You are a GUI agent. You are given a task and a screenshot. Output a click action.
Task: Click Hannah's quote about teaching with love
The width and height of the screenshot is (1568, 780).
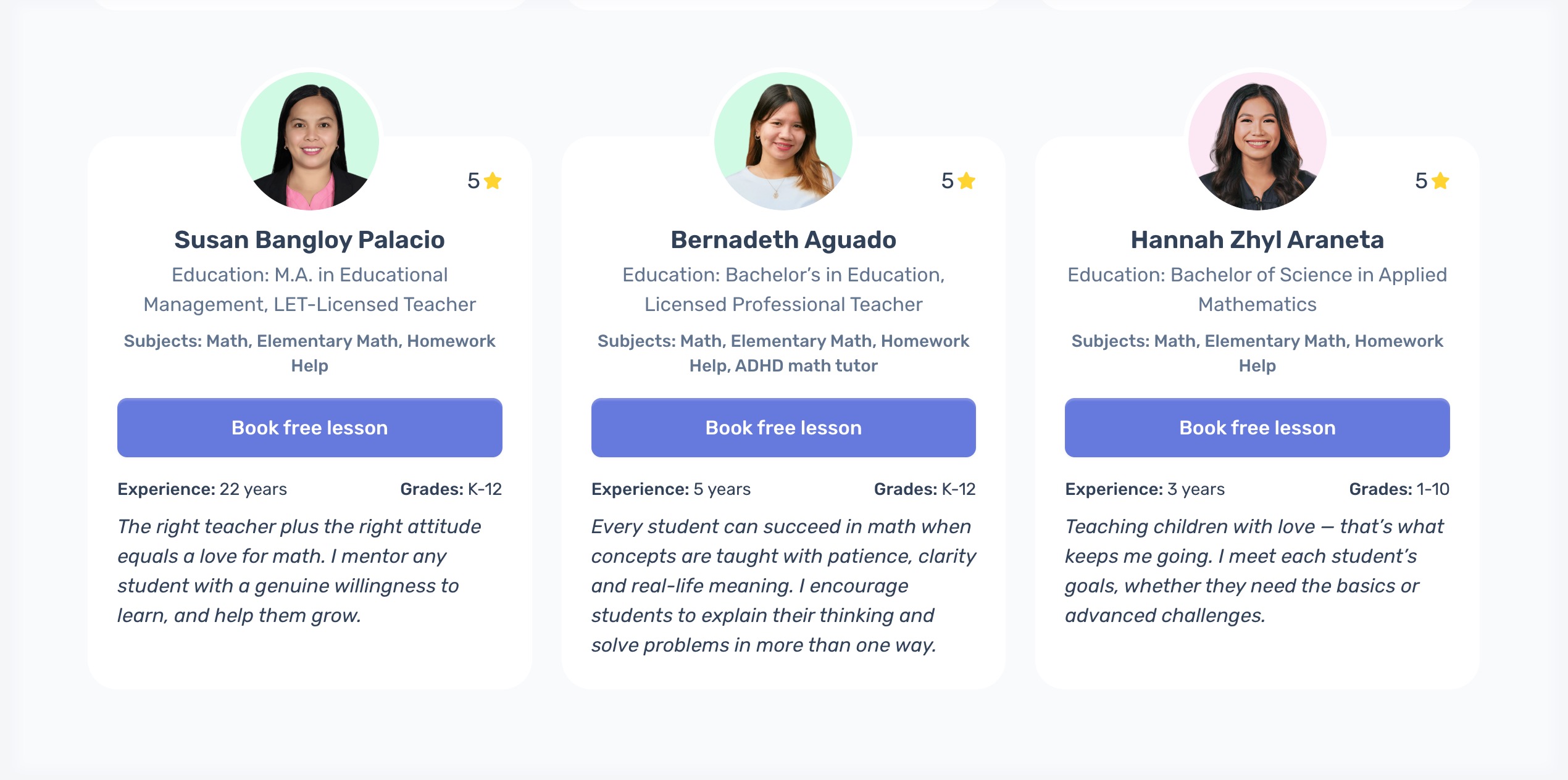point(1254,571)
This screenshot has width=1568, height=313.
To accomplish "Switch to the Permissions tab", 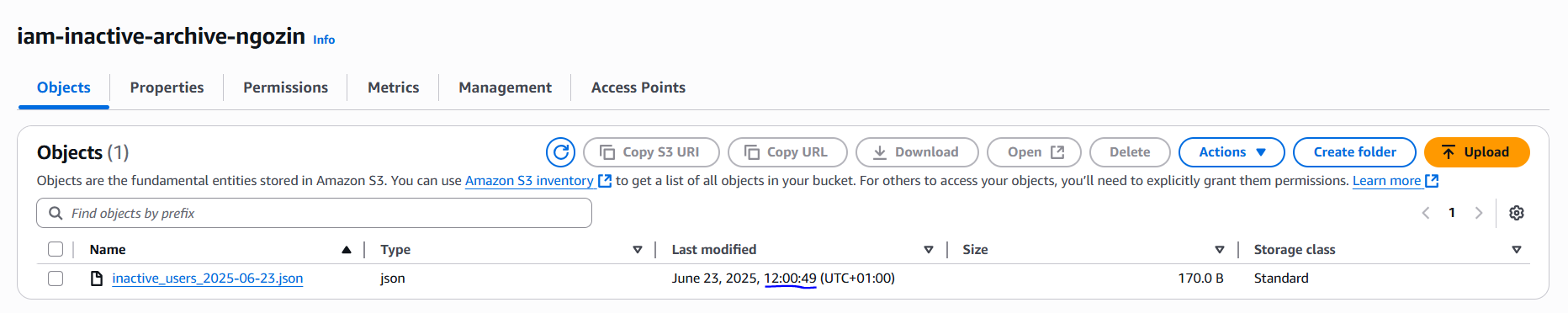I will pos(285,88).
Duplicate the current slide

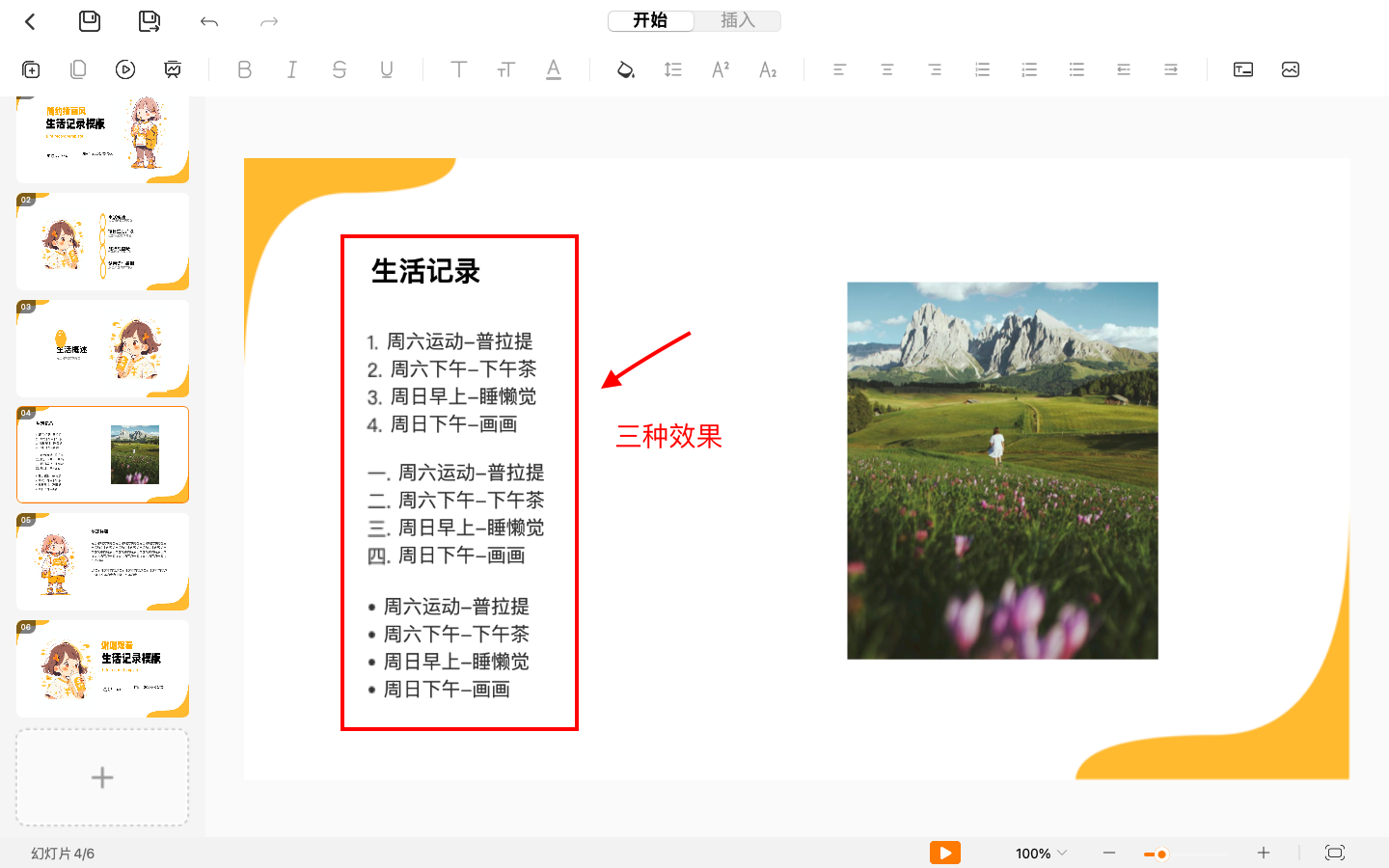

## TASK TO CARRY OUT:
List each line of the listing above that contains the string "height", reproducing every such line in full. Matching is case-sensitive.

## FINAL RESULT:
The width and height of the screenshot is (1568, 780).
This screenshot has width=1568, height=313.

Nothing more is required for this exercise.